The show will be the longest sustained performance of the character that Ferrell has ever done, but he and McKay — who helped develop Ferrell’s Dubya as a Saturday Night Live writer and went on to direct him in Anchorman and Talladega Nights — think they have a framework to make You’re Welcome more than just a sketch that goes on too long.

“We just tried to create a piece that, you know, goes through the two terms of his presidency … I mean, unfortunately, there’s so much material that we had to kind of figure out where we were going to go with it,” Ferrell says. “But it goes in and out of obviously real events, real actions, real quotes of his too [and] we kind of take little tangents that are fictional. But there’s kind of a narrative that connects the whole thing to make it one piece.”

Ferrell — sporting an earflap hat and a pair of “2009” glasses he insists are prescription — says the idea for the Bush farewell grew out of another one-man show that fell through a couple years ago.

“We had come out [to New York] and looked at theaters and started the process going, but it didn’t happen,” he says. “Adam and I share the same manager, Jimmy Miller, and we were talking about that. And I was kind of lamenting the fact that we couldn’t do that, but it really would have been fun. It was actually Jimmy who said, ‘Why don’t we do Bush in January for the last time?’ … It just seemed apropos to the times we’re in right now and also a great challenge comedically to kind of send this character off.”

The idea behind the show is “before you close the book of history, let the man have a say,” McKay says. Ferrell adds, “Let this guy explain to you — let him kind of set the record straight.” And whether people find that “funny or horrifying,” as McKay puts it, will probably depend on their point of view.

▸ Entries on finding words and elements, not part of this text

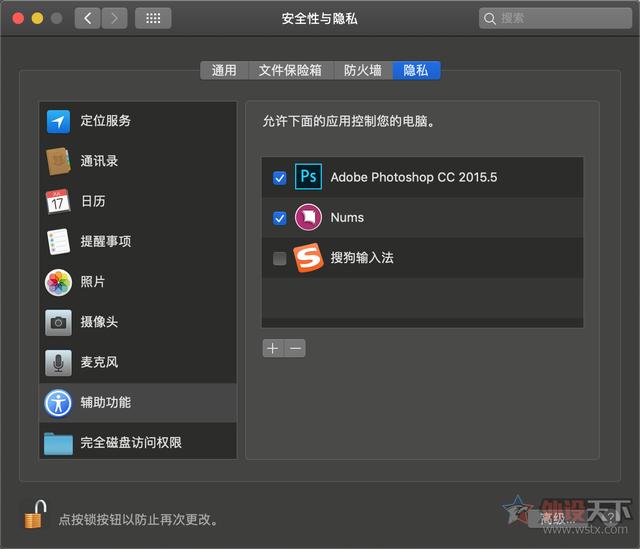The image size is (640, 549).
Task: Select the 定位服务 location icon
Action: tap(58, 121)
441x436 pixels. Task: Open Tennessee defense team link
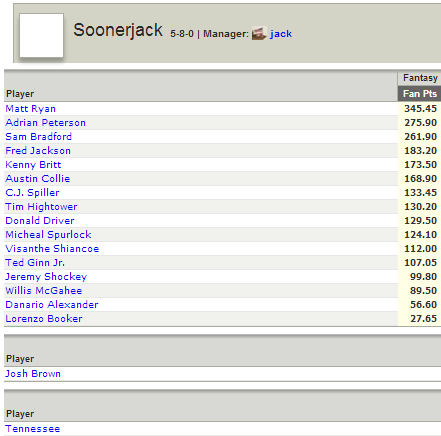(x=33, y=429)
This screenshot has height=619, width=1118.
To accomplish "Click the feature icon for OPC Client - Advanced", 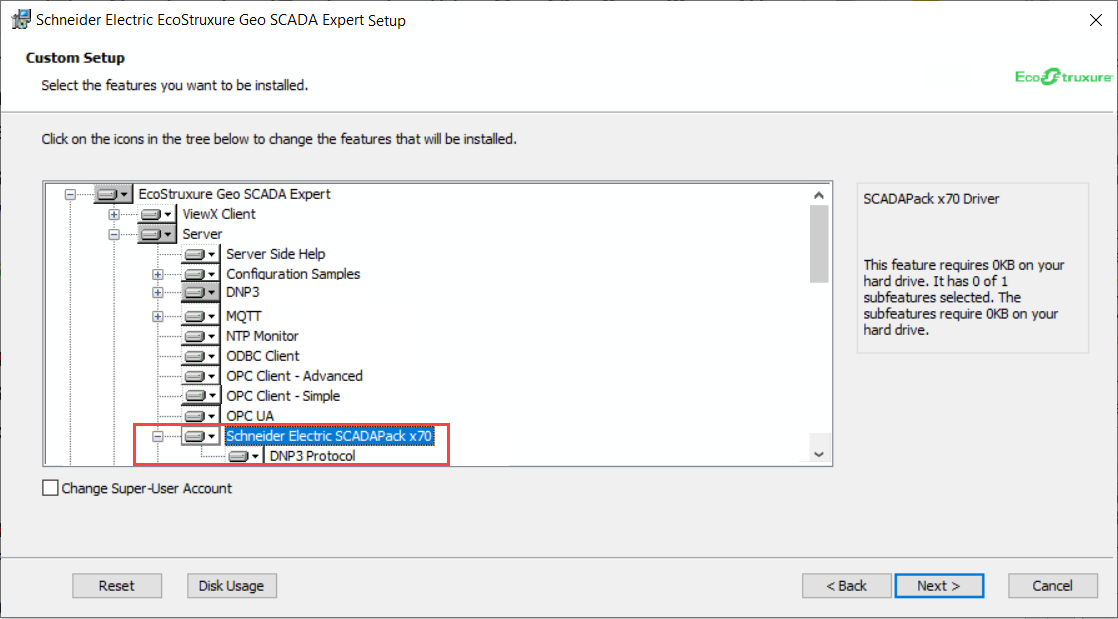I will [x=201, y=376].
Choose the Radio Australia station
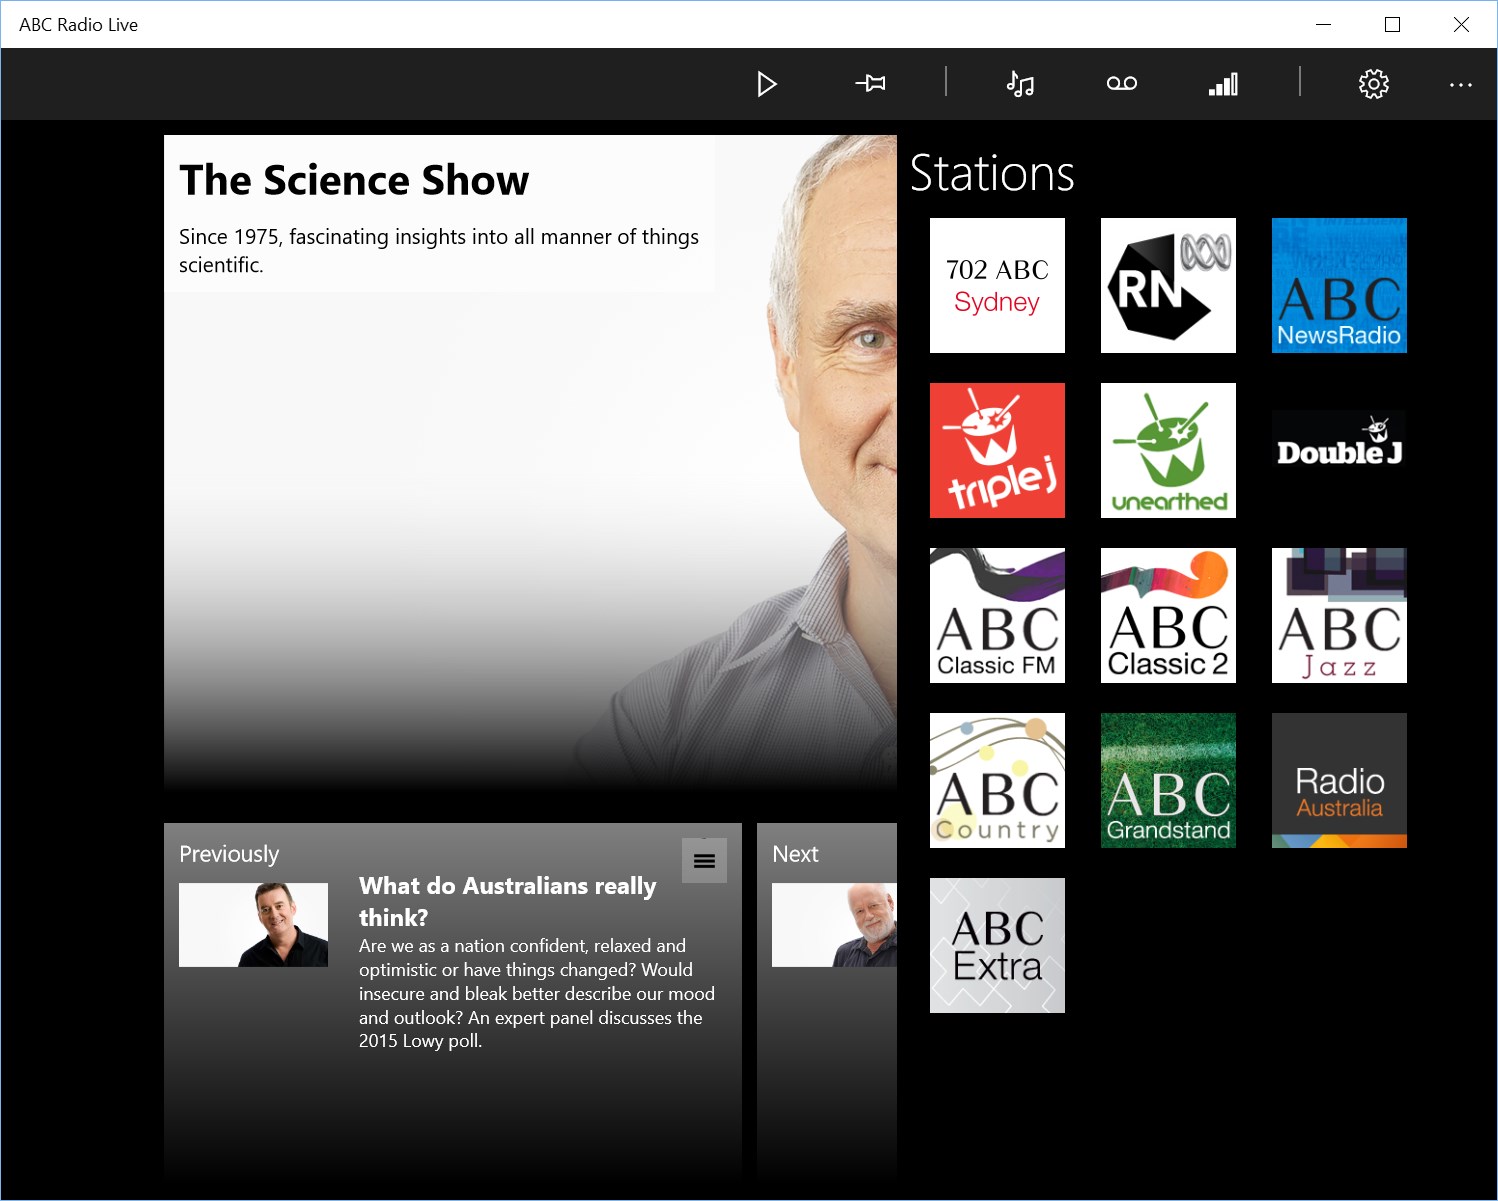 coord(1339,780)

“From our experience at SNL, we would often find that the Bush sketches that we would do, Republicans would like it as much as Democrats,” McKay says. “Because I think if you do it right, there’s always a center of truth to it, and then it’s a matter of how you view that truth. Is it funny or horrifying? We’re hoping it’s the same kind of thing with this.”

You’re Welcome, America begins previews at Broadway’s Cort Theater on Tuesday, Jan. 20 and officially opens Feb. 5. The HBO special is scheduled for March 14.